WILBUR, Circuit Judge.

This is an appeal from an order of the District Court, sitting in bankruptcy, denying the petition of the Title & Trust Com *812 pany for leave to institute foreclosure proceedings in the Circuit Court of the state of Oregon upon certain real estate owned by the bankrupt subject to a mortgage or trust deed executed by the predecessor in interest of the bankrupt to the Title & Trust Company, as trustee, to secure $50,000 owing to the Hibernia Commercial & Savings Bank, cestui que trust. The order denying the petition was qualified as follows:

“The petition * * * is denied until such time as the Title and Trust Company, a corporation, file an amended petition with the court, in which they shall offer to do equity by offering to repay to the trustee in bankruptcy, R. A. Wemieh, the sum of twenty-one hundred dollars ($2,100) the sum expended and incurred by him on the preservation of the mortgaged property while it was in the bankrupt estate.”

At the outset it should be stated that the matter of whether or not foreclosure shall be permitted rests entirely in the discretion of the bankruptcy court. Isaacs, Trustee, v. Hobbs Tie & Timber Co., 282 U. S. 734, 51 S. Ct. 270, 272, 75 L. Ed. 645. In that case the Supreme Court, speaking through Justice Roberts, said:

“Thus, while valid liens existing at the time of the commencement of a bankruptcy proceeding are preserved, it is solely vdthin the power of a court of bankruptcy to ascertain their validity and amount and to decree the method of their liquidation. Ex parte City Bank of New Orleans, 3 How. 292, 11 L. Ed. 603; Houston v. City Bank of New Orleans, 6 How. 486, 12 L. Ed. 526; Ray v. Norseworthy, 23 Wall. 128, 23 L. Ed. 116; In re Wilka [(D. C.) 131 F. 1004], supra; Nisbet v. Federal Title & Trust Co. (C. C. A.) 229 F. 644.”

After that decision, the Hobbs Tie & Timber Company petitioned the District Court, sitting in bankruptcy, for leave to foreclose its mortgage. Leave was denied and it appealed. The Circuit Court of Appeals of the Fifth Circuit affirmed the decision in Hobbs Tie & Timber Company v. Isaacs, 61 F.(2d) 1006, on the ground that the mortgagee could not demand as of right that consent be granted to foreclose the mortgage but that the matter lay in the discretion of the trial judge.
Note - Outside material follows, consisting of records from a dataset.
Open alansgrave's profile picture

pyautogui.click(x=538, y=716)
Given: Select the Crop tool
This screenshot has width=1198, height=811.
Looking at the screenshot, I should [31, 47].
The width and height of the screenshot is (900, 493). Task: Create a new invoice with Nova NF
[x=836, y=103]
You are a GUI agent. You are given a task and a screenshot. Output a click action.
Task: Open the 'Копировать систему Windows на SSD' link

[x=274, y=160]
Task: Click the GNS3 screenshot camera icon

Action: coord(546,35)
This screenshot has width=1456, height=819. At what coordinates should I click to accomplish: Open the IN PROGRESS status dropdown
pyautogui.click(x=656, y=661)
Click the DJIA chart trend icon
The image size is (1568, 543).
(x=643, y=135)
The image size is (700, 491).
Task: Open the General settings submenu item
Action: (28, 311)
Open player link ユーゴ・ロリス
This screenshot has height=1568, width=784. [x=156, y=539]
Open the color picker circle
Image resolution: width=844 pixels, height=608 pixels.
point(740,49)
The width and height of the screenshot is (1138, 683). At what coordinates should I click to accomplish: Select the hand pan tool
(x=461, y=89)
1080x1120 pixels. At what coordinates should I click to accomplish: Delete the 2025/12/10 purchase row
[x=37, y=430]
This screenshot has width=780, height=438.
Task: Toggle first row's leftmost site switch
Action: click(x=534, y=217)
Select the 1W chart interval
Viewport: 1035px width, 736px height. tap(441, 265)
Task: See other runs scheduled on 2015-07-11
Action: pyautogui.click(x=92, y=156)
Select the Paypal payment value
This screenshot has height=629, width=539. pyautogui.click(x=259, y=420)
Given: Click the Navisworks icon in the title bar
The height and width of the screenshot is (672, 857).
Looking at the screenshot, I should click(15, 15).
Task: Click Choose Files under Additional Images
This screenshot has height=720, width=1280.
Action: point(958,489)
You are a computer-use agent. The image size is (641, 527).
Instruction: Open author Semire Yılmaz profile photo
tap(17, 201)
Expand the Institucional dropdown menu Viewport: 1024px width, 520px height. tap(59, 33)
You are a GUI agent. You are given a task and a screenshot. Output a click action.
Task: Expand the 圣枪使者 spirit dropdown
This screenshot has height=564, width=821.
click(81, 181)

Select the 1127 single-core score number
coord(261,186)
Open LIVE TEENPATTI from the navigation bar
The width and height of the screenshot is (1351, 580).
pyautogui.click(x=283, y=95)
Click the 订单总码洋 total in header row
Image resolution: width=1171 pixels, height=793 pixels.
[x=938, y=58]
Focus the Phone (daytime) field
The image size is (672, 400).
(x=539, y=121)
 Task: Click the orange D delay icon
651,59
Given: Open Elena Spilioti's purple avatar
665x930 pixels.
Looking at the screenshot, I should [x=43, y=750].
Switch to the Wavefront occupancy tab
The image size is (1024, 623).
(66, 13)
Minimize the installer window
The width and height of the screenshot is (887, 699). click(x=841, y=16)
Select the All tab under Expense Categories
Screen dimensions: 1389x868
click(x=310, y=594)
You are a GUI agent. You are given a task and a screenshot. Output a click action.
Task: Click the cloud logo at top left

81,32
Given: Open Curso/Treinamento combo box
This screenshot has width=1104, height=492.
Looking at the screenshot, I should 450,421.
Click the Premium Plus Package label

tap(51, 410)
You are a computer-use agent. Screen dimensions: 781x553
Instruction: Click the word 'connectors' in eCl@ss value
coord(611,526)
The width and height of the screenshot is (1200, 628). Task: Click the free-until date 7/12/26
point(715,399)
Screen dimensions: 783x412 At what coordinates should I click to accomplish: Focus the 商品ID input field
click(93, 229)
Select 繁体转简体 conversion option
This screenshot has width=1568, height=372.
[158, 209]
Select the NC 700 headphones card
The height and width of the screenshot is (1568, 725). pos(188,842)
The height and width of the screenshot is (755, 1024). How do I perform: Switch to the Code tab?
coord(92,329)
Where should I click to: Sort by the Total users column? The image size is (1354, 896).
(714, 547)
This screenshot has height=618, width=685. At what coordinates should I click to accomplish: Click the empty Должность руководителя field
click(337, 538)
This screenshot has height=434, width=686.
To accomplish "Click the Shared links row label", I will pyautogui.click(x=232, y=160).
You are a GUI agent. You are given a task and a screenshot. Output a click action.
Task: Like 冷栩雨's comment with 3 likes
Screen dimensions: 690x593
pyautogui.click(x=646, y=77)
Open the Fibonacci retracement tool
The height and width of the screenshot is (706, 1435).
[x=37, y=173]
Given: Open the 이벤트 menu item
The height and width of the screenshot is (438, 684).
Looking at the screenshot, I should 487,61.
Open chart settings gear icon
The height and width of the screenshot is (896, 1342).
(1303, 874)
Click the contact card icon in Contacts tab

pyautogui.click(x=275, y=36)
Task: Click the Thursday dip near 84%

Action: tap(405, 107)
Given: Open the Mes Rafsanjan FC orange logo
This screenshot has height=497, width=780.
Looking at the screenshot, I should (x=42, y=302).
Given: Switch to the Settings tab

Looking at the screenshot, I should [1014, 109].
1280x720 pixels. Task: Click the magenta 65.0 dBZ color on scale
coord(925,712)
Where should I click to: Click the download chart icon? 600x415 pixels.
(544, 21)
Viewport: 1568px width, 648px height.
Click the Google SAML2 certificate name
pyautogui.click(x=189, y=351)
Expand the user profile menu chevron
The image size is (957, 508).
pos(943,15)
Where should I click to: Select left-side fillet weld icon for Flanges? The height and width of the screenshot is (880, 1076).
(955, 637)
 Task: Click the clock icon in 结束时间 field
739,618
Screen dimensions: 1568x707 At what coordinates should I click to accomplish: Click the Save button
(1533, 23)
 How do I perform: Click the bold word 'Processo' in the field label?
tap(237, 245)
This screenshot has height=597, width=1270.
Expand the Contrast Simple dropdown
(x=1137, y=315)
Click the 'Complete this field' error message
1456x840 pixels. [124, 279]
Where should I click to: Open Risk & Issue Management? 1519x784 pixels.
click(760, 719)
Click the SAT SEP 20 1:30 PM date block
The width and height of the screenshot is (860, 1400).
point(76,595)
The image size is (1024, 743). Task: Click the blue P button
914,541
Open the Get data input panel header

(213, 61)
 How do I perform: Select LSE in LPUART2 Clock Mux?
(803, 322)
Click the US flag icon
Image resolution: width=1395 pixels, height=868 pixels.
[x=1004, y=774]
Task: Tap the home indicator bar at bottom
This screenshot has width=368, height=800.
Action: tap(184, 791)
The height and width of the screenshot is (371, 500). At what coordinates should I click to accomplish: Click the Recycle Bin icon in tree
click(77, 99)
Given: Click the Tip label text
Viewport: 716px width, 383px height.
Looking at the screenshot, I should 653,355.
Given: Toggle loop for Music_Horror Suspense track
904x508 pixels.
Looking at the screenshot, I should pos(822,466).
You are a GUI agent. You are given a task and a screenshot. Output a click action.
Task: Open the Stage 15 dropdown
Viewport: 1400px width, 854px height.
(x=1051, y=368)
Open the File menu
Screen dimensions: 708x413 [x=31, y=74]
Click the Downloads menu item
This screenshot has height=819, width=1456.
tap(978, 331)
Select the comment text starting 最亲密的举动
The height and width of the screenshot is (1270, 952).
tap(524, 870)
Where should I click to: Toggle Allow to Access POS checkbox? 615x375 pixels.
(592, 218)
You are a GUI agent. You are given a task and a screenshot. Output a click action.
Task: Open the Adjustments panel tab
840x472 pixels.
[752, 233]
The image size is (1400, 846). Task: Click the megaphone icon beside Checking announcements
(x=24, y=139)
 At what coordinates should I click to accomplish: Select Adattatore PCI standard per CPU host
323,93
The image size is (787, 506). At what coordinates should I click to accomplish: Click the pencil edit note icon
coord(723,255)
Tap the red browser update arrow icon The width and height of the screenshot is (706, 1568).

It follows that the question involved in the present appeal is whether or not the trial judge abused his discretion, in denying the appellant’s petition for leave to sue.

Appellant petitioned for leave to bring foreclosure proceedings and alleged:

“That said property cannot be sold for a price" or consideration exceeding the amount of the mortgage with interest, taxes, costs and insurance premiums.
“That said property is burdensome and without value to the said bankrupt estate and that there is no equity or benefit in said mortgaged property for the creditors or for the said trustee in bankruptcy.”

The trustee in bankruptcy answered the petition admitting the default in the mortgage and specifically denying the allegations of the petition above quoted and further alleged that said timber lands and said saw mill are worth greatly in excess of the sum of $50,000 plus accrued interest; that he had employed watchmen to guard the mortgaged property and had paid $1,700 to them, and that their wages accrued and unpaid amounted to $400; that these watchmen were employed at the request and direction of the Hibernia Commercial & Savings Bank, the cestui que trustent of the mortgage, in order to prevent the voiding of the policies of fire insurance which required the presence of a watchman on the premises, and that the employment was in pursuance of express authority given by the referee to that effect. The trustee prayed for an order directing the Title & Trust Company to repay the sums paid by him for watchmen’s services and for the sale of the property and the application of the proceeds to the mortgaged indebtedness and the surplus to the payment of expenses of administration and claims of creditors. The petitioner filed a reply denying that the watchmen were procured at the direction or request of the Hibernia Commercial & Savings Bank.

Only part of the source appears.